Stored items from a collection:
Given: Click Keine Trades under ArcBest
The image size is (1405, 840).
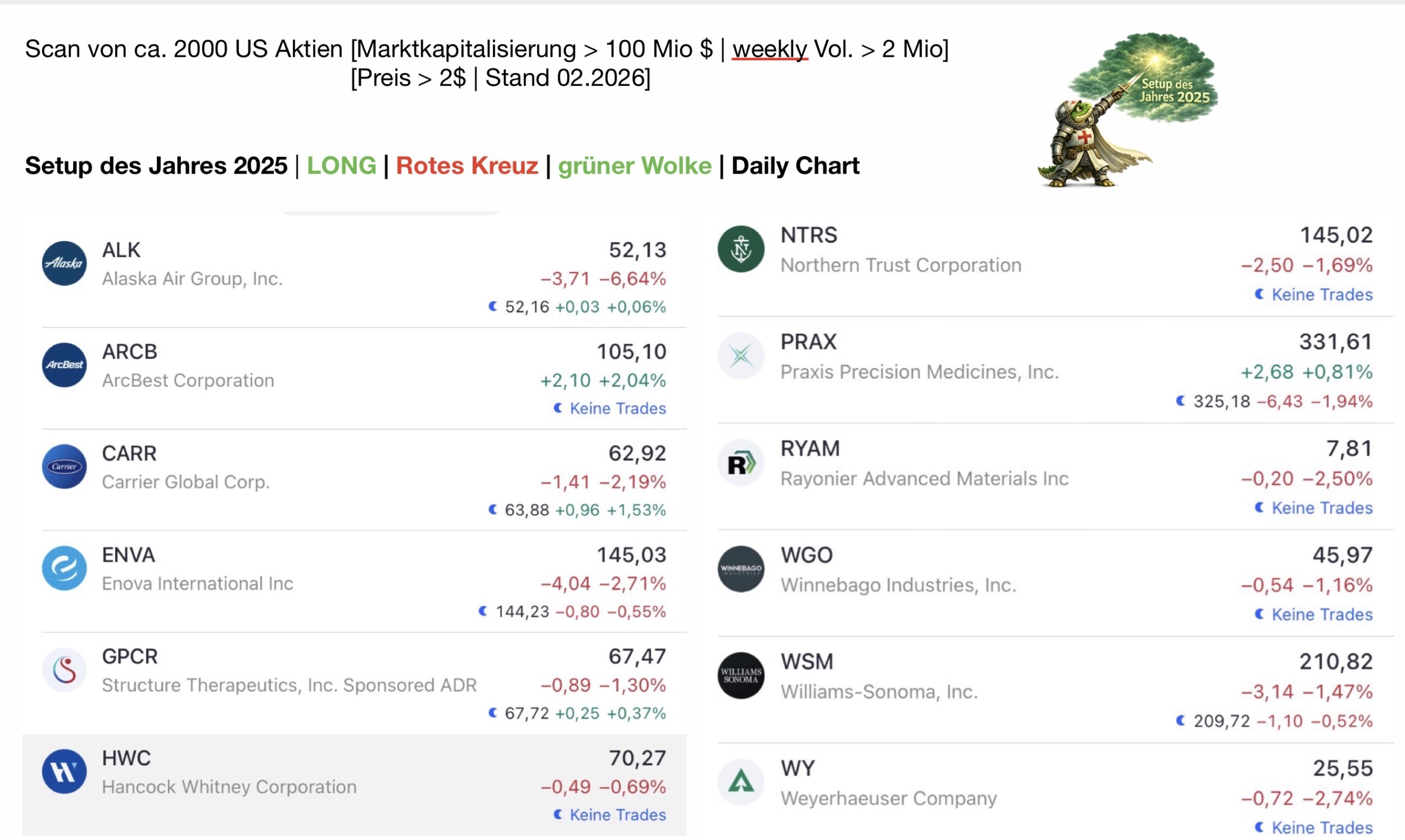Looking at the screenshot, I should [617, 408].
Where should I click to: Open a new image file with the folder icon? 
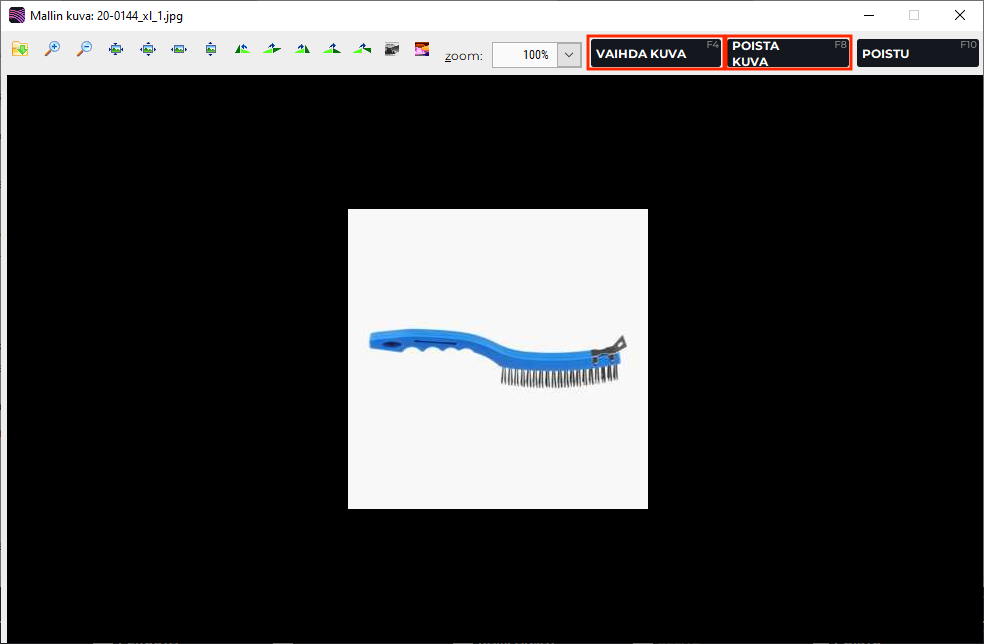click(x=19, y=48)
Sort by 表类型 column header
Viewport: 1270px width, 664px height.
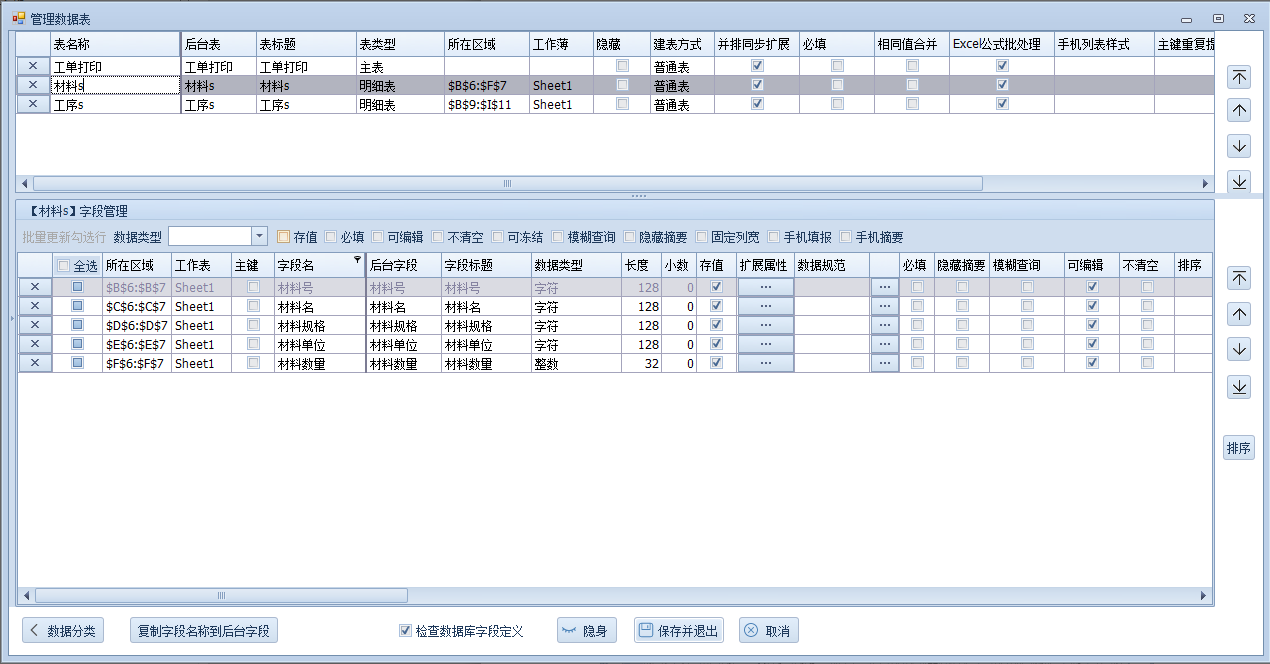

**What the task asks**.
Please copy the lines above exactly as written, apart from any pictures.

**Result of the task**.
Given: Click Keine Trades under ArcBest
The image size is (1405, 840).
Looking at the screenshot, I should [617, 408].
Where should I click to: Open a new image file with the folder icon? 
click(x=19, y=48)
Sort by 表类型 column header
Viewport: 1270px width, 664px height.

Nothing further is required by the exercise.